• _Поставленная задача 1_: Повторите дословно фрагмент отрывка о народных сценах и живописи, начиная со слов «Активное отношение действующих» и заканчивая словами «то же самое.».

• _Показанный отрывок_:
Вглядываясь в образцы режиссерского построения народных сцен, а также изучая произведения живописи, мы улавливаем ком­позиционные законы и принципы, по которым организуется чело­веческая масса в этих произведениях искусства. Как в народной сцене, так и в многофигурной композиции в живописи мы не можем не заметить приемов, которыми художник связывает, сцепляет отдель­ных людей в одно целое, подчиняя этих людей единому стрем­лению и действию. Мы видим, как масса, состоящая из множества людей, иногда распавшаяся на отдельные группы, масса, имеющая разное отношение к происходящему в пьесе или в картине, в то же время живет одним событием. Это событие выражено через людей, среди которых имеется очень часто центральный объект. В произведениях живописи эти объекты фиксированы, на сцене они чередуются в зависимости от развивающегося дей­ствия.

В “Боярыне Морозовой” — это Морозова, отправляемая в зато­чение. В репинском “Не ждали” — это вернувшийся из ссылки глава семьи. В “Тайной вечере” Леонардо да Винчи — это Христос, “На колокольне” в “Бронепоезде 14-69” объект чередуется, но в куль­минационной мизансцене — это Васька Окорок, пытающийся одним словом ЛЕНИН раскрыть весь смысл социальной рево­люции. В сцене “Взятие Измаила” — это Суворов. В “Земском соборе” — Иван Грозный.

Главный, центральный объект, ведущий сквозное дейст­вие, как бы увязывает собой всю массу. Без этого центрального объекта и живописная композиция и массовая мизансцена в театре рассыпаются на отдельные фигуры и создают лишь внешнее прав­доподобие жизни, правдоподобие, не подчиненное никакому внутреннему смыслу.

Активное отношение действующих лиц к одному объекту яв­ляется в театре сильнейшим выразительным средством. В живопи­си в ряде замечательных картин великих художников мы наблю­даем то же самое.

Куда бынаш глаз ни упал, на какой бы фигуре ни остановился, — эта фигура направляет нас к центральному объекту, выражаю­щему главную мысль. Вспомним “Не ждали” или “Тайную вечерю”.

Любая фигура в “Не ждали” приводит нас к вернувшемуся из ссылки, а в “Тайной вечере” — к Христу.

Но сценическое искусство по отношению к живописи имеет особый, недоступный живописи фактор — время. Наши сцени­ческие образы реализуются во времени, чем не располагает жи­вопись. Но и она борется с так называемыми застывшими мгнове­ниями и достигает впечатления длительности напряженного момента.

В суриковской картине “Утро стрелецкой казни” протяжен­ность трагического события достигается тем, что в картине изоб­ражаются последовательно развивающиеся этапы исторической трагедии.

 

 

В. Суриков. Утро стрелецкой казни

 

Рассмотрим фигуры стрельцов слева направо. Первая телега только что подъехала на место казни, в ней сидит стрелец, ему не успели еще развязать руки.

Второй стрелец в картине уже вступил в поединок с Петром, их взгляды скрестились, как шпаги.

Третий стрелец — чернобородый, в красном кафтане — готов к смерти, он погружен в глубокую думу о жизни своей, но умрет он непреклонным и несгибаемым.

• _Поставленная задача 2_: Оформите записи, начиная с самой первой и заканчивая строкой, в которой есть «tap(742, 437)», в виде JSON-списка строк: по одному элементу на каждую строку, пустые строки пропустите. Изображения в ответ не включайте.

• _Входные данные_:
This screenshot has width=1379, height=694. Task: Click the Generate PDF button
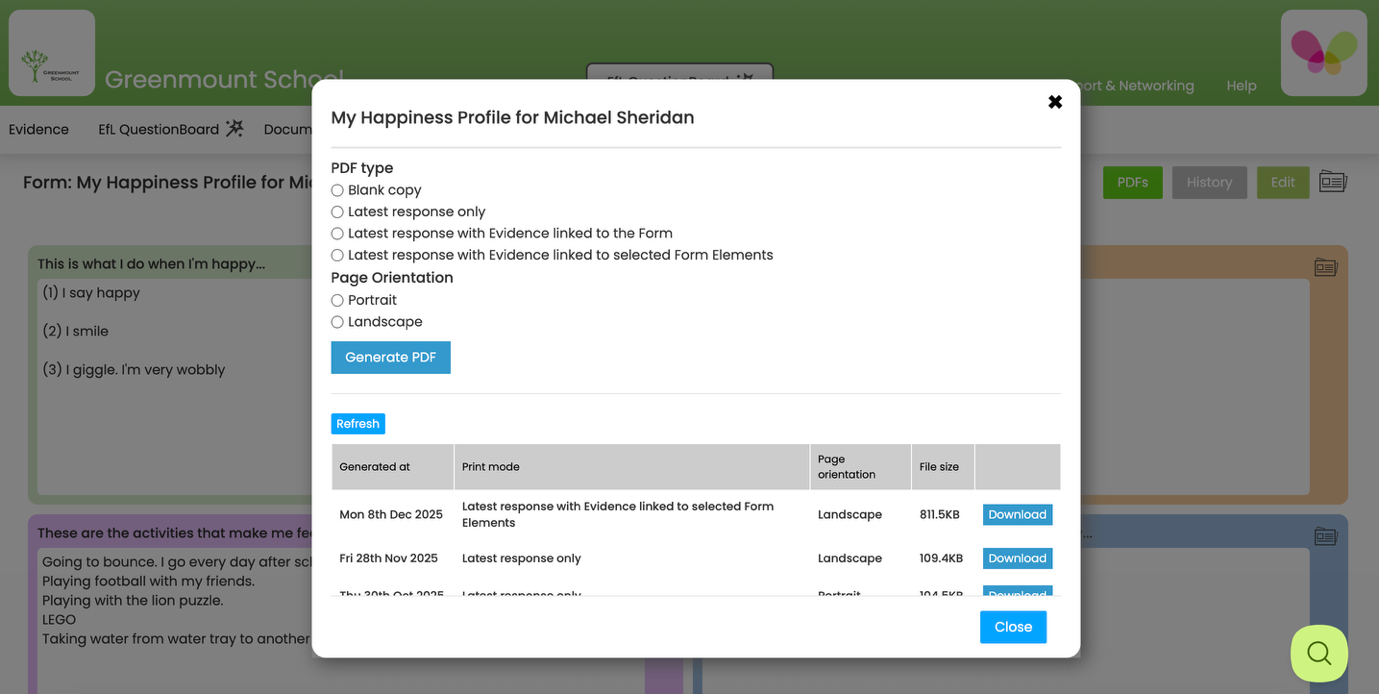[390, 357]
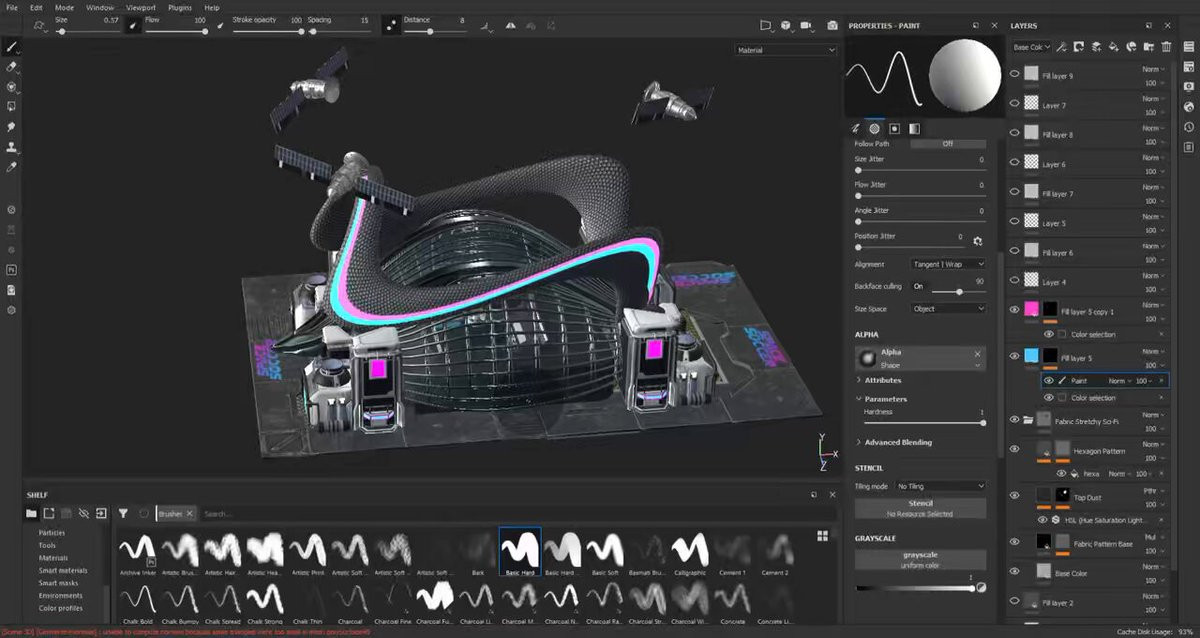Click the camera icon in viewport toolbar
The height and width of the screenshot is (638, 1200).
[x=832, y=26]
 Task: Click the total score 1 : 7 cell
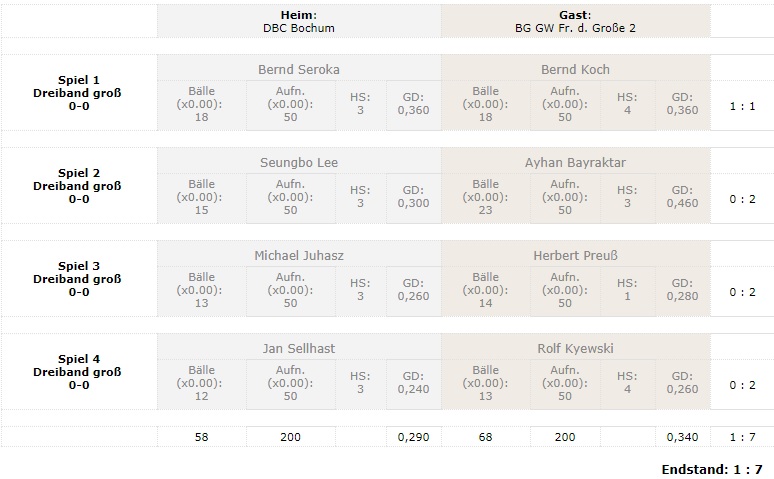tap(742, 437)
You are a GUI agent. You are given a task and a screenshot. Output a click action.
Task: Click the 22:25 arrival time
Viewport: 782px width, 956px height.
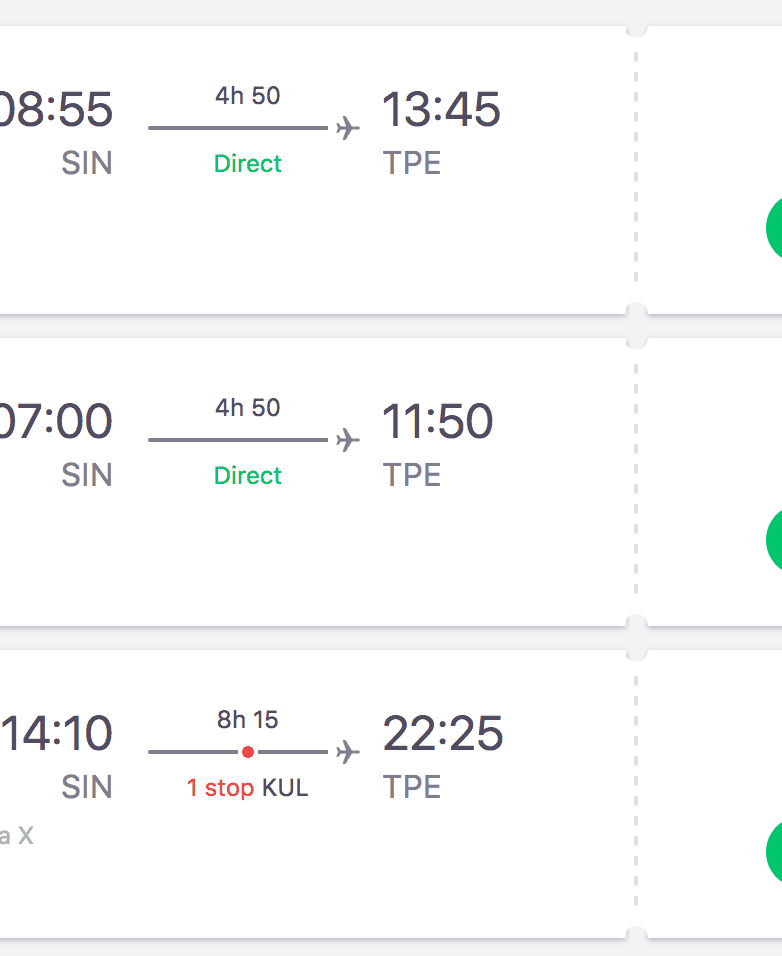coord(442,733)
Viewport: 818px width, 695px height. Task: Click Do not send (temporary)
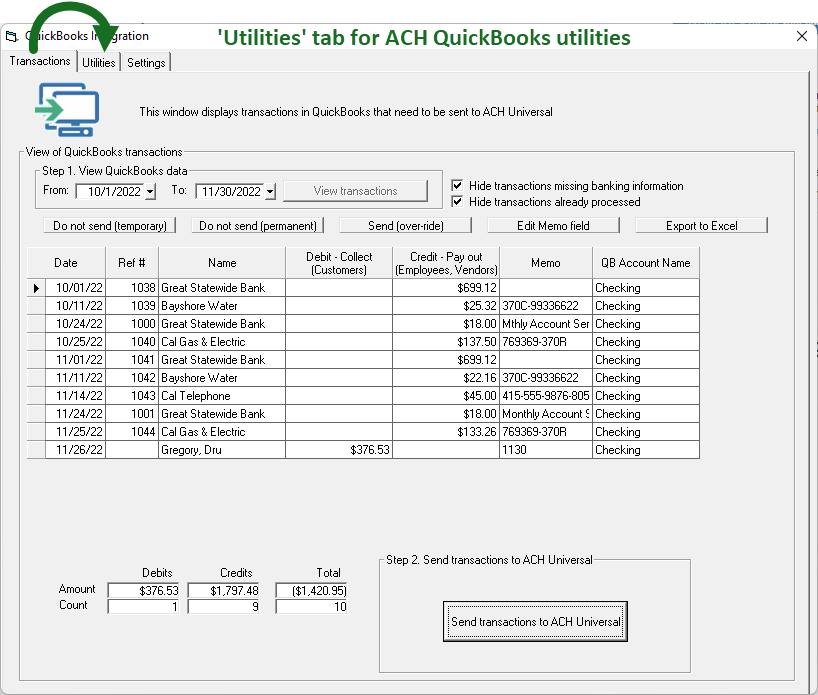click(110, 226)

• _Верный ответ 1_:
Активное отношение действующих лиц к одному объекту яв­ляется в театре сильнейшим выразительным средством. В живопи­си в ряде замечательных картин великих художников мы наблю­даем то же самое.

• _Верный ответ 2_:
[
  "This screenshot has width=1379, height=694. Task: Click the Generate PDF button",
  "[390, 357]",
  "Click the camera icon in viewport toolbar",
  "The height and width of the screenshot is (638, 1200).",
  "[x=832, y=26]",
  " Task: Click the total score 1 : 7 cell",
  "tap(742, 437)"
]